It is applied as a liquid via spray or brushing. I have not personally used it as my project is currently on hold, so can not speak for its effectiveness. http://quietsolution.com/html/quietcar.html |
Randy,
While this is purely anecdotal, I had good results with a similar project last year. I removed all of the factory sound insulation on my SC Targa, including the asphalt mats from the floor and the kick panels, removed the thick rubber covering over the rear seats and firewall, the inside of the doors, and the for lack of a better word carpet pad type material behind sides of the rear seat area and the plastic kick panel covers. I mainly used a heat gun and paint scraper to get it all out. I added two layers of quiet coat to the floor, firewall, doors and kick panel. A layer of HeatWave was added to the rear firewall. I also used a closed cell foam from Second Skin to replace the carpet type material on the sides of the rear seat area and the backs of the plastic kick panel covers.
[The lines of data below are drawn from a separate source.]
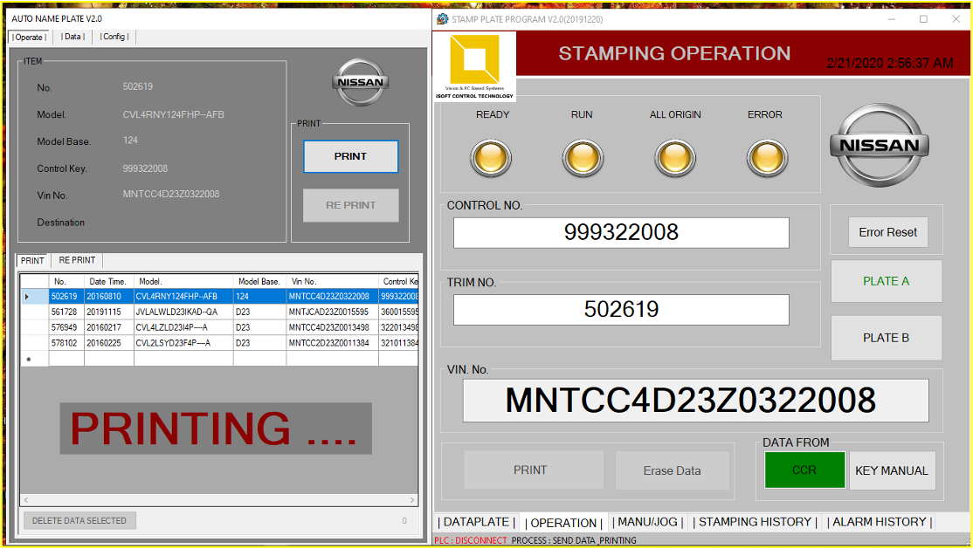
Task: Click the horizontal scrollbar under the data table
Action: 218,500
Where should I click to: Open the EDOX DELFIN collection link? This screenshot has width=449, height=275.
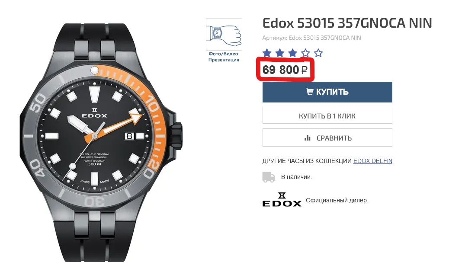[x=372, y=161]
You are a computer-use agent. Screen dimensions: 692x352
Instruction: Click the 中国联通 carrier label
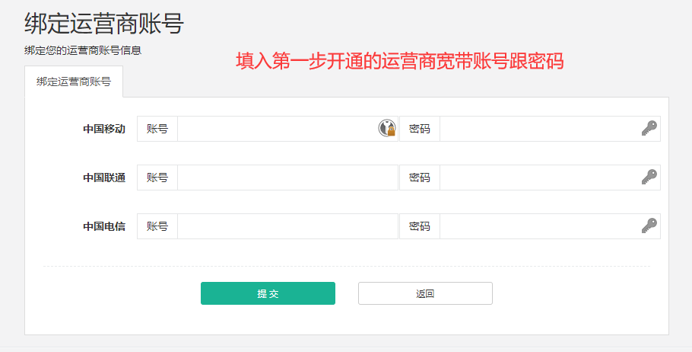tap(104, 178)
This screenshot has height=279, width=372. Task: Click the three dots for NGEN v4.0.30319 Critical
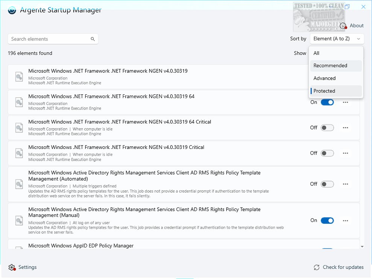345,153
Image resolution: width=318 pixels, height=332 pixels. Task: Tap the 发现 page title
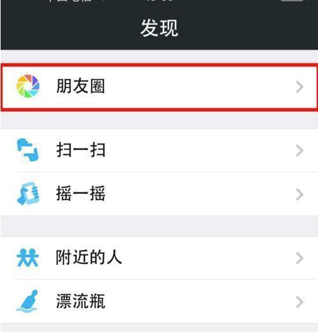pyautogui.click(x=159, y=28)
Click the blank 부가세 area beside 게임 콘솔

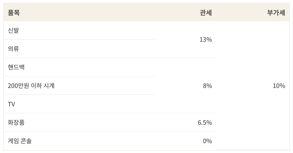tap(252, 141)
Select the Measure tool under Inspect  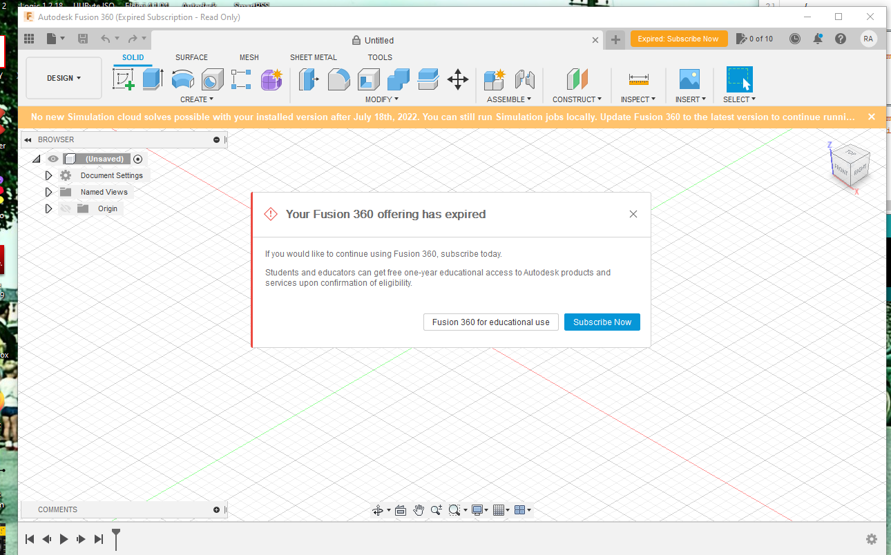coord(638,79)
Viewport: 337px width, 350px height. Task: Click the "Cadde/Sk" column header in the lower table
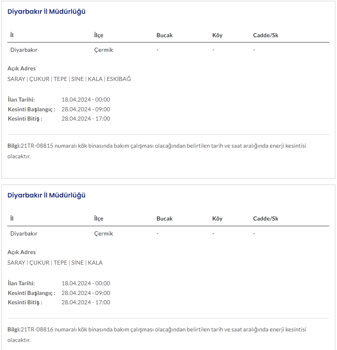tap(266, 219)
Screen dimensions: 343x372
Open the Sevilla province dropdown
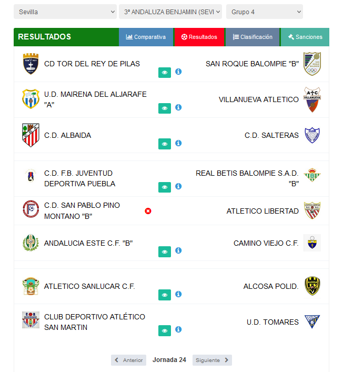[x=65, y=12]
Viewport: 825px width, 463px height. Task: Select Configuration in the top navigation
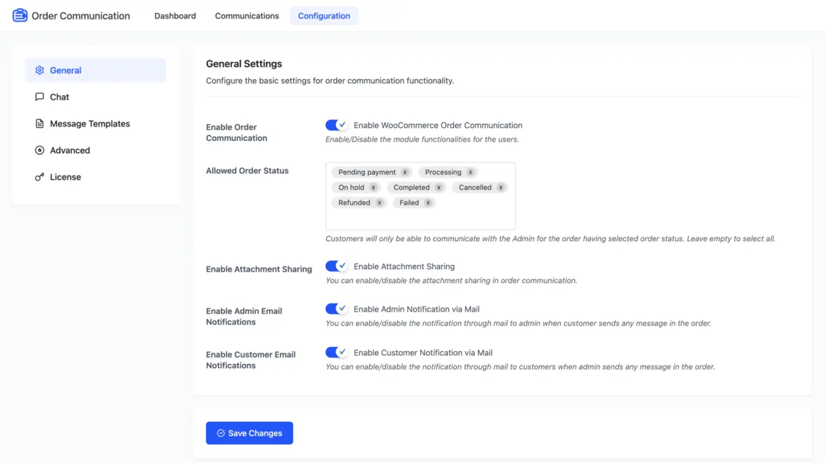(x=324, y=16)
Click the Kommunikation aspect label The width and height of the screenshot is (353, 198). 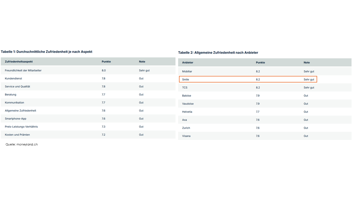[14, 103]
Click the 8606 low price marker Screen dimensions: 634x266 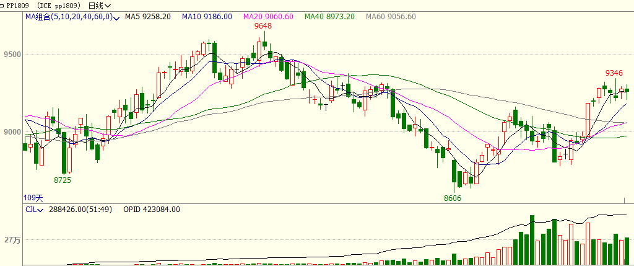tap(453, 198)
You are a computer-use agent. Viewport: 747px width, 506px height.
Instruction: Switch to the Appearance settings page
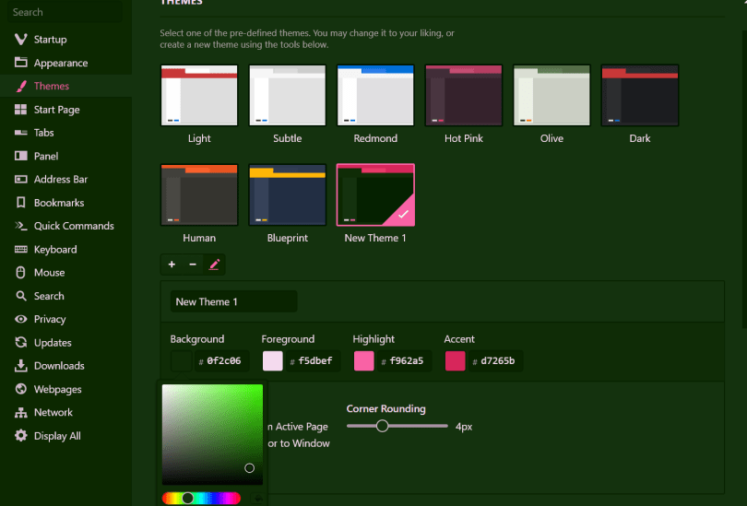click(61, 64)
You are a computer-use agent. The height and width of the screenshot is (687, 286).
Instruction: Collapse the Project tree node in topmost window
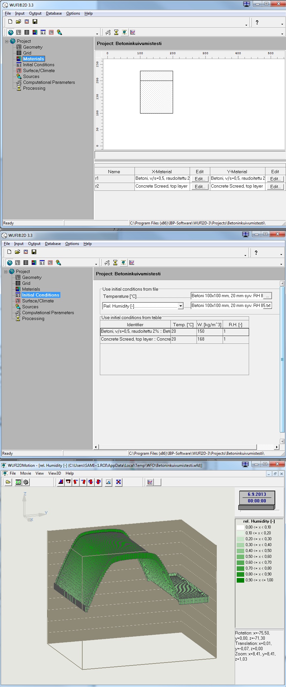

I also taped over the various holes in the rear seat and firewall area. I did not want to go crazy with the mats because of their weight, but in this small area it I think it was well worth it. The steel kick panels, at least on a Targa, produce a lot of noise. Without the asphalt mats they are like a drum. The Quiet Coat noticably reduced the noise coming through them. I added a layer of Second Skin sheets to these areas to reduce their noise even further. With the Quiet Coat and the mats, there is a substantial reduction in front suspension noise coming through this area. This may be an area on which to focus your efforts. Although I did not weigh the materials going in or coming out, the stock sound attenuation material was very heavy. The materials going back in were much lighter. Again, I did not weigh the materials or use any instrumentation as to the noise inside the care either before or after. However, I am happy with the results. The car has less noticable noise from the suspension, creaks from the body and high frequency noise. Being a widebody Targa, the car used to have a noticable amount of chassis noise over rough roads. That is pretty much gone now. There is no noticable reduction of the sound of the engine over stock. But that is what I was looking for- just a reduction in some of the "bad" noise with the side benefit of losing some weight. Good luck with your project, and thanks for a great thread. Mike |
...moved.
Better? |
Randy,
Thank you for doing the research. use factory foam pad - strip stock gunk off interior of firewall & adj. panels - get some of the Cascades Designs liquid and roll it all over everything with drippings going down into all crevices - use foam to pad off the openings in the center tunnel & make sure the rubber seals there are all in good shape - test drive & see what sort of panel resonances I got - maybe add strips of ashphaltic matting rather than entire sheets Have you tried any of the noise reducing liquids? I have used Dynamat with minimal results. I really don't like the added weight and it seems very crude. Your details about noise coming into the interior from holes in the body is very important. I can say that just improving the insulation and plastic barrier in the doors and replacing the weather stripping can make a big difference. I was considering Quiet Coat but are they all the same? |
I've used the Cascades Designs liquid (Quiet coat) in a few small areas - near the transmission tunnel opening on the floor and the other side of the sheet metal, the curved area of the tunnel surround (think that was Ron's idea). The ext. coating wa then sprayed with a clear paint.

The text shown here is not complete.